• [Selected passage]:
+--

Join us for a special evening at The Ruby (in the Mission District, SF) that will combine writing, conversation, and play! Writer Grace Loh Prasad will kick off the evening by reading an excerpt from her new memoir, The Translator’s Daughter. This will be followed by a conversation between Grace and Nicole Wong, founder of The Mahjong Project, centered on how their work deals with themes of memory, cultural identity, diaspora and reclaiming heritage.

And then, we’ll play mahjong! All levels are welcome and encouraged to join. There will be space for beginners (with instruction led by Nicole), seasoned players, and options for various styles of play from the Asian diaspora. We’ll have snacks and refreshments to keep us energized, and Grace will be happy to sign books.

Books will be available for purchase from Dog Eared Books!

About The Translator’s Daughter

Born in Taiwan, Grace Loh Prasad was two years old when the threat of political persecution under Chiang Kai-shek’s dictatorship drove her family to the United States, setting her up to become an “accidental immigrant.” The family did not know when they would be able to go home again; this exile lasted long enough for Prasad to forget her native Taiwanese language and grow up American. Having multilingual parents—including a father who worked as a translator—meant she never had to develop the fluency to navigate Taiwan on visits. But when her parents moved back to Taiwan permanently when she was in college and her mother was diagnosed with Alzheimer’s, she recognized the urgency of forging a stronger connection with her birthplace before it was too late. As she recounts her journey to reclaim her heritage in The Translator’s Daughter, Prasad unfurls themes of memory, dislocation, and loss in all their rich complexity. The result is a unique immigration story about the loneliness of living in a diaspora, the search for belonging, and the meaning of home.

About Grace Loh Prasad

Grace Loh Prasad is the author of the memoir The Translator’s Daughter (Mad Creek Books/The Ohio State University Press, 2024). Her writing has appeared in The New York Times, Longreads, The Offing, Hyperallergic, Catapult, KHÔRA, and elsewhere. A member of the Writers Grotto and the AAPI writers collective Seventeen Syllables, Prasad lives in the Bay Area.

About Nicole Wong and The Mahjong Project

Nicole Wong is a writer and audio producer based in Oakland. Her parents immigrated from New Zealand in the 1980s to Santa Monica, California. About five years ago, while cleaning out the family garage, she rediscovered the mahjong table they’d brought over with them along with a few extra sets of tiles. Nicole started working on The Mahjong Project in 2019 - part instructional guide,  part oral history project, to document her family’s house rules for playing, while also seeking to place the way we play in the broader history and diaspora of the game itself.

+--

• [Prompt A]: According to the event announcement, who will lead the instruction for beginners?
• [Prompt B]: Replace "refreshments" with "drinks" in the event announcement from "And then, we’ll" up to and including "Dog Eared Books!", and give that stretch again.

• [Collected data]:

+--

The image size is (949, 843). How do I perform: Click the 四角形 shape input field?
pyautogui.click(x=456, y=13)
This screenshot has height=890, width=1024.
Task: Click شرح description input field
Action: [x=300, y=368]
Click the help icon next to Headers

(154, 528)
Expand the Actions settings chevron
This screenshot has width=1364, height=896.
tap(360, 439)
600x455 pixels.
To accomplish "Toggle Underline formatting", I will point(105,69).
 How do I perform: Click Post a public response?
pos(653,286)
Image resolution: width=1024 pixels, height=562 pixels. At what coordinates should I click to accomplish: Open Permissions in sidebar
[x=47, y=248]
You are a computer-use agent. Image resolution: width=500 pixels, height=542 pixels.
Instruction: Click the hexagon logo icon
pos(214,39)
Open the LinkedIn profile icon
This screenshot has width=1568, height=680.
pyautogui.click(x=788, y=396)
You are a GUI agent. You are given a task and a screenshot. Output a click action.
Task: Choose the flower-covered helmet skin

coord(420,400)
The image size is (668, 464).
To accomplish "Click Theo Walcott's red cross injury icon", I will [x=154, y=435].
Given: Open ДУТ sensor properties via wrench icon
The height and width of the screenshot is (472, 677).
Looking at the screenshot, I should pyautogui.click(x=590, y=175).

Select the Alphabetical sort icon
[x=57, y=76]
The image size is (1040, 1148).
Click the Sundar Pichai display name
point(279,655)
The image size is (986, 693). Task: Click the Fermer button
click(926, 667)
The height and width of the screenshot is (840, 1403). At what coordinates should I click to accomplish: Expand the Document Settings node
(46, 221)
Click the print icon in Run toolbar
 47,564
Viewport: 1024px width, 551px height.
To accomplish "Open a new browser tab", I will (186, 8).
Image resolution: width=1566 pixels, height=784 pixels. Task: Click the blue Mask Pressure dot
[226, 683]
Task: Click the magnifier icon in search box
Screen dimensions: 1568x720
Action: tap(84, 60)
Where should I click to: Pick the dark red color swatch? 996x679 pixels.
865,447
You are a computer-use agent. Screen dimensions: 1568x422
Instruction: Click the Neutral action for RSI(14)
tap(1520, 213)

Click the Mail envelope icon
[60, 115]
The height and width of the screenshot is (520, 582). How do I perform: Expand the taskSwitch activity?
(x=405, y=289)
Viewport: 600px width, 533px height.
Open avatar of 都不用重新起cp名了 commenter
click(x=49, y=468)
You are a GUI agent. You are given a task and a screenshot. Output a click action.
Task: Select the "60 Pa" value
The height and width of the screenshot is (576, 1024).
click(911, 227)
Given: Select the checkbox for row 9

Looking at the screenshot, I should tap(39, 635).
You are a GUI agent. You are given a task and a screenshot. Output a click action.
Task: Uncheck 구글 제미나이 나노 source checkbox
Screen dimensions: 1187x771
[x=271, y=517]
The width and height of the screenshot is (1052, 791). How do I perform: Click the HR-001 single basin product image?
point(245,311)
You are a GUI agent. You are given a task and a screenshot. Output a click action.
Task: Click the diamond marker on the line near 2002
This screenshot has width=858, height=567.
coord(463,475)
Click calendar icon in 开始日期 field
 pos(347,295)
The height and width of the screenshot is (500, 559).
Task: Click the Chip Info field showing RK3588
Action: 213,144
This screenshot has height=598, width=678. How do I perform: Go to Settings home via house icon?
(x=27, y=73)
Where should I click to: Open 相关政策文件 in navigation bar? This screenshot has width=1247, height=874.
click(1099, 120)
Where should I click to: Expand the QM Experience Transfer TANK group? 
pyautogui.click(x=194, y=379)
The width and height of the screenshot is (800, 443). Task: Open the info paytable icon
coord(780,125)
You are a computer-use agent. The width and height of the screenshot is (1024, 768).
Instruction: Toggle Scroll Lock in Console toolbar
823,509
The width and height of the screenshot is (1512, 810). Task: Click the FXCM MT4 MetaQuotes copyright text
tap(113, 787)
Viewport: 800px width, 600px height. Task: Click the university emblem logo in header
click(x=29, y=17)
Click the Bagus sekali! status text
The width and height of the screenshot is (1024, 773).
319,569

+--

• [Written reply A]: Nicole Wong.

• [Written reply B]:
And then, we’ll play mahjong! All levels are welcome and encouraged to join. There will be space for beginners (with instruction led by Nicole), seasoned players, and options for various styles of play from the Asian diaspora. We’ll have snacks and drinks to keep us energized, and Grace will be happy to sign books.

Books will be available for purchase from Dog Eared Books!